**Exercise:**
Substitute "This capture has" for every occurrence of "This screenshot has" in the entries below, and reproduce the entries with nothing else changed.

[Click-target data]
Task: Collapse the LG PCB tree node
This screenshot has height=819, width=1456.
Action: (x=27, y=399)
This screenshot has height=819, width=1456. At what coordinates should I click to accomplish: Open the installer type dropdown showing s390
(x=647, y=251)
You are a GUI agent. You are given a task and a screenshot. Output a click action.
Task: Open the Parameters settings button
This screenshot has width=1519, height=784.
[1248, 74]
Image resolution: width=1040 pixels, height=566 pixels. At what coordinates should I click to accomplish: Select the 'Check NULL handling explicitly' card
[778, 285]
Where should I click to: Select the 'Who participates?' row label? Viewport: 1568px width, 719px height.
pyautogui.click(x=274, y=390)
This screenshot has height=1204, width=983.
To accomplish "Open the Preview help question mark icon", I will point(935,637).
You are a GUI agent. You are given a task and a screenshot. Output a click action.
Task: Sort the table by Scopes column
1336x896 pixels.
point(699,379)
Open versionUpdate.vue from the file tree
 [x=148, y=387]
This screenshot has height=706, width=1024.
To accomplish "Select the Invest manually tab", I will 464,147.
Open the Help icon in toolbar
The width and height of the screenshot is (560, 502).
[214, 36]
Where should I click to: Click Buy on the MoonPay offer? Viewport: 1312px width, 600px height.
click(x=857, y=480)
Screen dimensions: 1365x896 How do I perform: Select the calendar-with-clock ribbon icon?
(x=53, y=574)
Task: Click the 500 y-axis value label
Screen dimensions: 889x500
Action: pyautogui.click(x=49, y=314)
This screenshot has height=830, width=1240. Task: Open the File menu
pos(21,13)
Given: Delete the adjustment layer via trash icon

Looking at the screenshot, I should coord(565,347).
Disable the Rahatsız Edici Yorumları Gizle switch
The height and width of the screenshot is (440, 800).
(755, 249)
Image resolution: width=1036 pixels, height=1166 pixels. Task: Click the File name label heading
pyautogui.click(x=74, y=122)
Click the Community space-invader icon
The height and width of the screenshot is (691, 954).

**Exercise answer:**
Task: Collapse the LG PCB tree node
This capture has height=819, width=1456.
Action: (x=27, y=399)
This capture has height=819, width=1456. At what coordinates should I click to accomplish: Open the installer type dropdown showing s390
(x=647, y=251)
You are a GUI agent. You are given a task and a screenshot. Output a click action.
Task: Open the Parameters settings button
This capture has width=1519, height=784.
[1248, 74]
Image resolution: width=1040 pixels, height=566 pixels. At what coordinates should I click to accomplish: Select the 'Check NULL handling explicitly' card
[778, 285]
Where should I click to: Select the 'Who participates?' row label? Viewport: 1568px width, 719px height.
pyautogui.click(x=274, y=390)
This capture has height=1204, width=983.
To accomplish "Open the Preview help question mark icon", I will point(935,637).
You are a GUI agent. You are given a task and a screenshot. Output a click action.
Task: Sort the table by Scopes column
1336x896 pixels.
point(699,379)
Open versionUpdate.vue from the file tree
 [x=148, y=387]
This capture has height=706, width=1024.
To accomplish "Select the Invest manually tab", I will 464,147.
Open the Help icon in toolbar
The width and height of the screenshot is (560, 502).
[214, 36]
Where should I click to: Click Buy on the MoonPay offer? Viewport: 1312px width, 600px height.
click(x=857, y=480)
Screen dimensions: 1365x896 How do I perform: Select the calendar-with-clock ribbon icon?
(x=53, y=574)
Task: Click the 500 y-axis value label
Screen dimensions: 889x500
Action: pyautogui.click(x=49, y=314)
This capture has height=830, width=1240. Task: Open the File menu
pos(21,13)
Given: Delete the adjustment layer via trash icon

Looking at the screenshot, I should coord(565,347).
Disable the Rahatsız Edici Yorumları Gizle switch
The height and width of the screenshot is (440, 800).
(755, 249)
Image resolution: width=1036 pixels, height=1166 pixels. Task: Click the File name label heading
pyautogui.click(x=74, y=122)
Click the Community space-invader icon
The height and width of the screenshot is (691, 954).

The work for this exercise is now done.